» **Record set**
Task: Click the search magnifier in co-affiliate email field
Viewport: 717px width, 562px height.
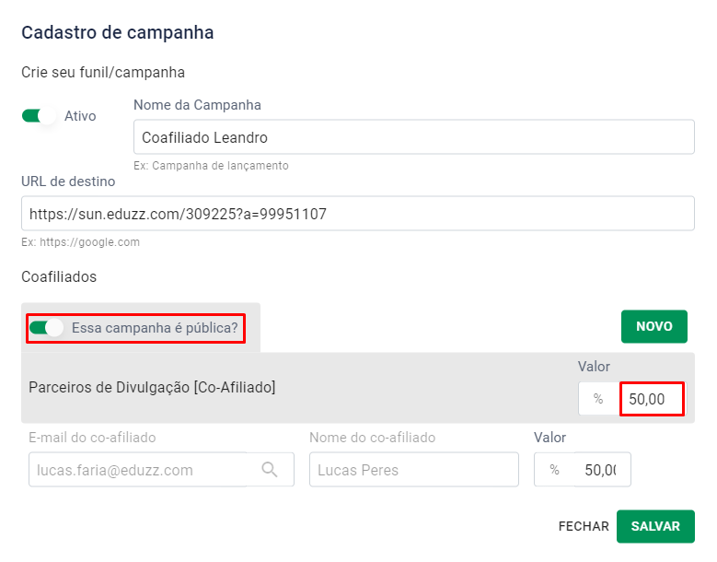Action: [x=270, y=470]
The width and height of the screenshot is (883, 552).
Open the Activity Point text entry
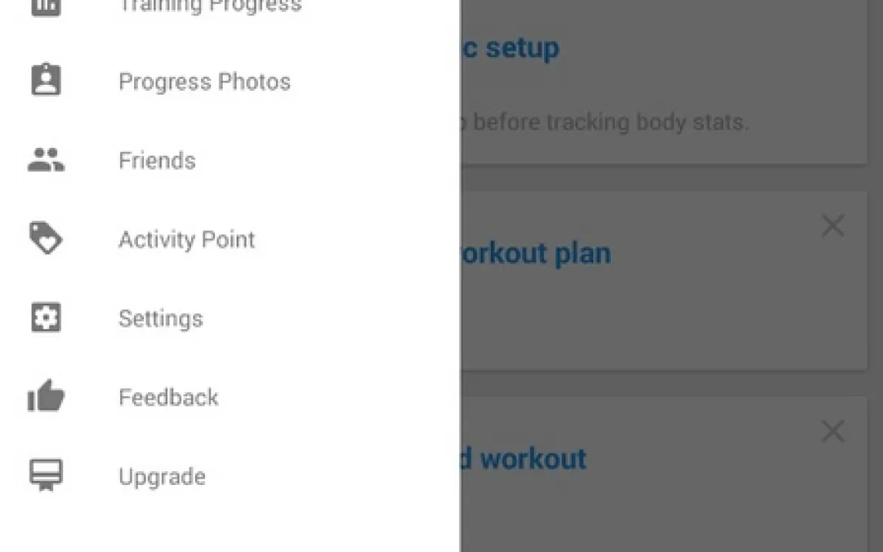coord(186,239)
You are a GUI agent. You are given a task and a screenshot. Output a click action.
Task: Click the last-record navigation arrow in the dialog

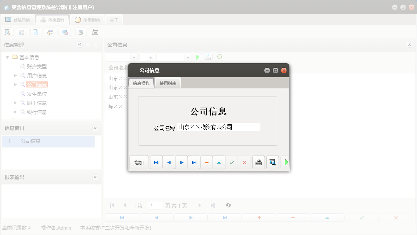(194, 162)
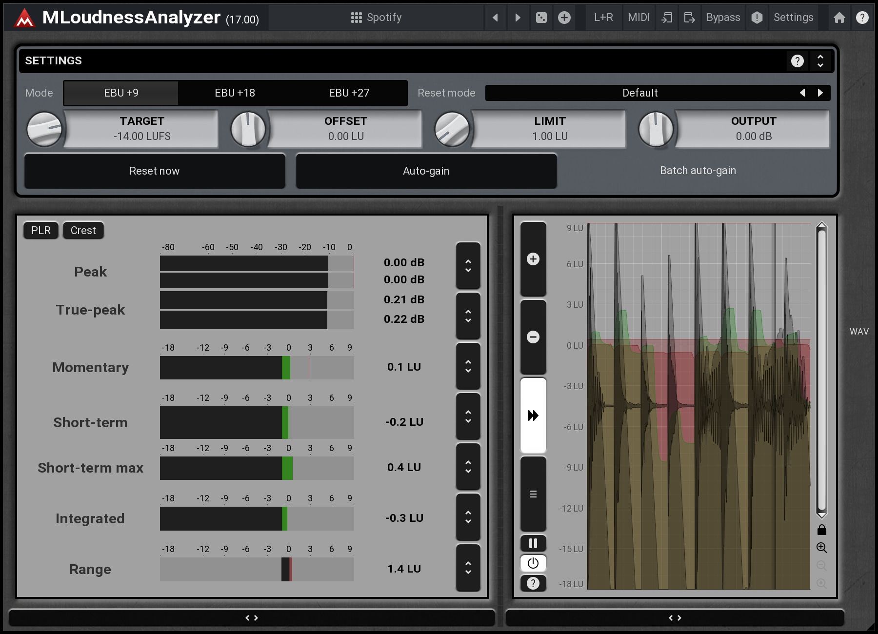Toggle the graph power button

pos(533,563)
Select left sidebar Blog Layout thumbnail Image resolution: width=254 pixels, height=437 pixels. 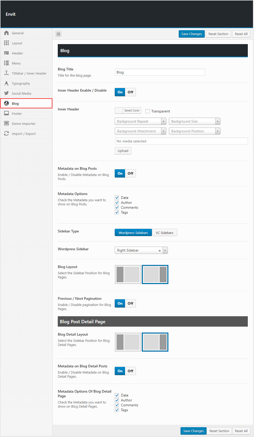128,274
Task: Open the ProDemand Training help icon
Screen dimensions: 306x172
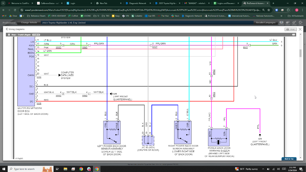Action: (282, 22)
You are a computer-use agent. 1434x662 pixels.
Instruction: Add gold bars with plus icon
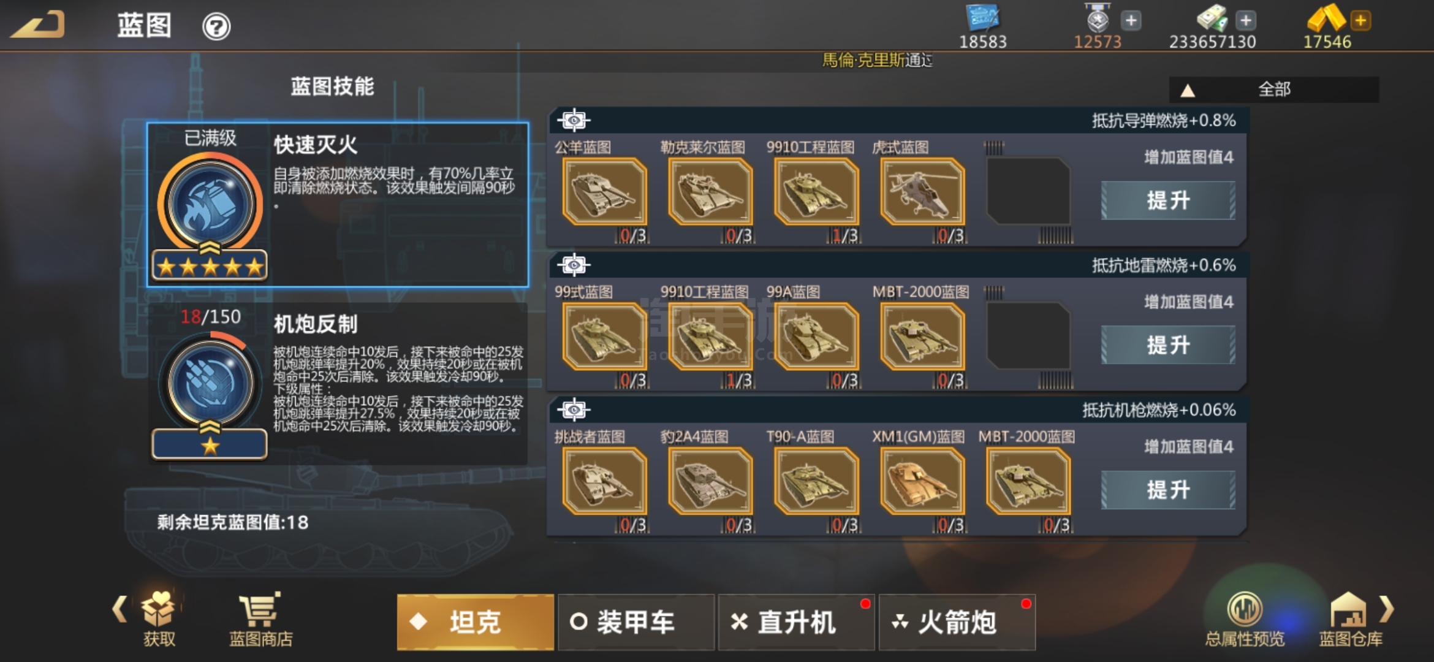coord(1360,20)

» **Exercise description**
Find each line in the listing above that contains the word "agent" and copy those lines out.

» **Correct result**
You are a GUI agent. You are given a task and a screenshot. Output a click action.
You are a computer-use agent. 1434x662 pixels.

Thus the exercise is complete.